# Set tasks
• a. Answer these from the coaching excerpt:
(i) After the second fall, what goal did the writer set for clipping in?
(ii) What did the colleague's chart keep track of?
(iii) What strengths was the new teacher's simpler system tied to?
• b. Carry the coaching excerpt forward from its final sentence, keeping the same voice and subject.
--- Start Source extract ---
In my last blog, I discussed how my experiences with coaching myself as a cyclist parallel my most effective strategies for coaching teachers.

Setting individualized goals is a key component. When I first tried out my biking shoes, I aimed for my husband’s goal: clip in as much as possible. After the second fall, I changed my goal: clip in wherever it is safe. I unclip on any stretch of road or trail that might bring surprises.

Often, new teachers—or their mentors—assume that a strategy needs to be implemented just as other teachers use it. They end up either biting off more than they can chew at first, or struggling inordinately with something that looked so easy when modeled by a teacher with very different strengths. Think for example about ways to develop student responsibility for materials. A new middle school teacher wanted to use a colleague’s chart for tracking which class had the highest percentage of students who came each day with pencil, notebook, and homework. ;Her mentor said, “That teacher is an expert at repeating routines and keeping track of details. You seem to like changing up routines. If you implemented his structure, could you be consistent every day?” The new teacher thought for a moment, laughed, and said, “No! By the third day students would be pointing out where I’d forgotten to award points!” She and her mentor then worked together to develop a simpler system, tied to her strength of building relationships and involving students.
--- End Source extract ---
--- Start Data lines ---
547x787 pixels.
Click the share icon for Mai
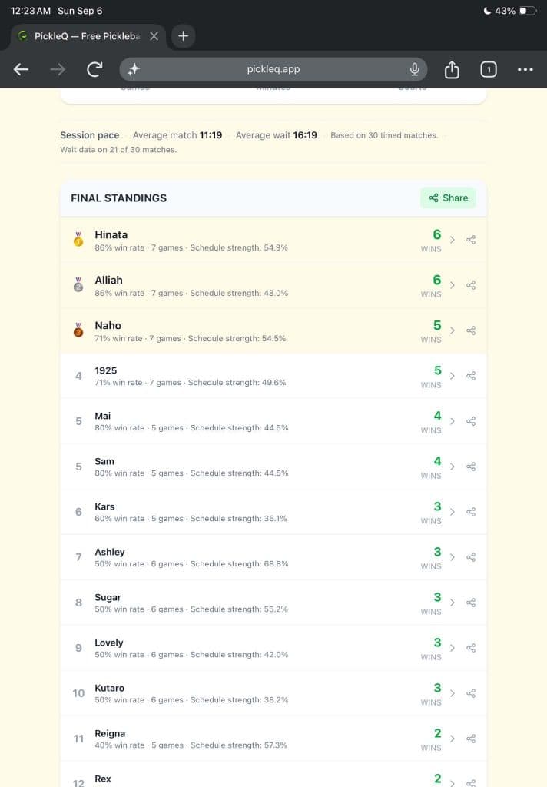pos(471,421)
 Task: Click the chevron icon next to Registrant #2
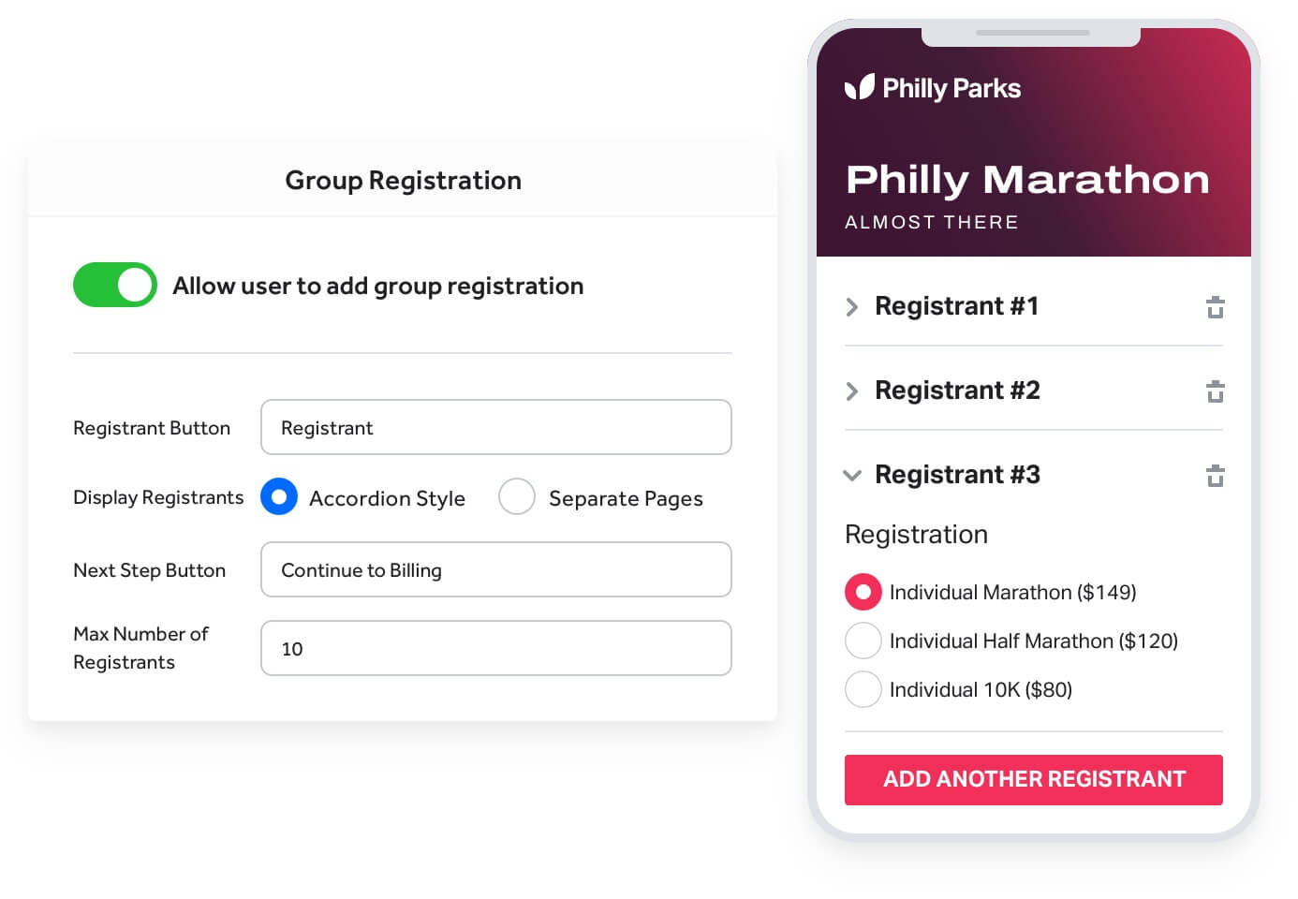pyautogui.click(x=852, y=391)
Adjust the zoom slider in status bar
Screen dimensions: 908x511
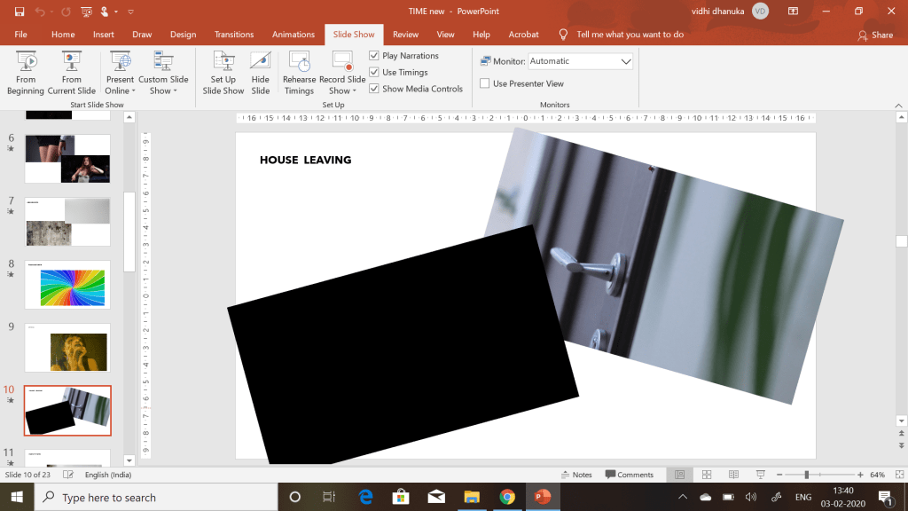click(x=806, y=475)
--- End Data lines ---
# Results of the tasks
• a.
(i) To clip in wherever it is safe.
(ii) Which class had the highest percentage of students who came each day with pencil, notebook, and homework.
(iii) Building relationships and involving students.

• b.
As new teachers begin literature circles or small groups for math, tailoring the goals can be essential. When I train instructional coaches, I often have a more reflective and reserved participant role-play a young teacher who must implement literature circles. The role-players tell me, “Thinking back to my first attempts at small groups makes my heart pound even now—I was so worried about the noise and possible chaos!” Teachers with similar worries might start with circles for short stories or poems rather than novels, allowing for shorter cycles of trial, reflection, and revision of strategies. Or, they might seek out a more experienced teacher who is also introverted to get first-hand advice on managing all of the activity.

Or, think about teachers who prefer assignments that they can grade objectively, yet try to use another teacher’s choice-based assignment. They often become frustrated as they struggle to consistently grade radically different final products, even with the other teacher’s rubric. I encourage them to try an assignment with just two or three project choices, rather than a lengthy menu. And, we often grade together until the teacher is confident that he or she is applying the rubric consistently. In short, new teachers might embrace an assignment or strategy, but adjust the scope or the goal to something that is within the reach of their own strengths and experience.

Different teacher strengths, different teacher goals, Differentiated Coaching seems as sensible as different goals for cyclists, runners, musicians, chefs, surgeons…sensible any time we truly want to help each individual succeed.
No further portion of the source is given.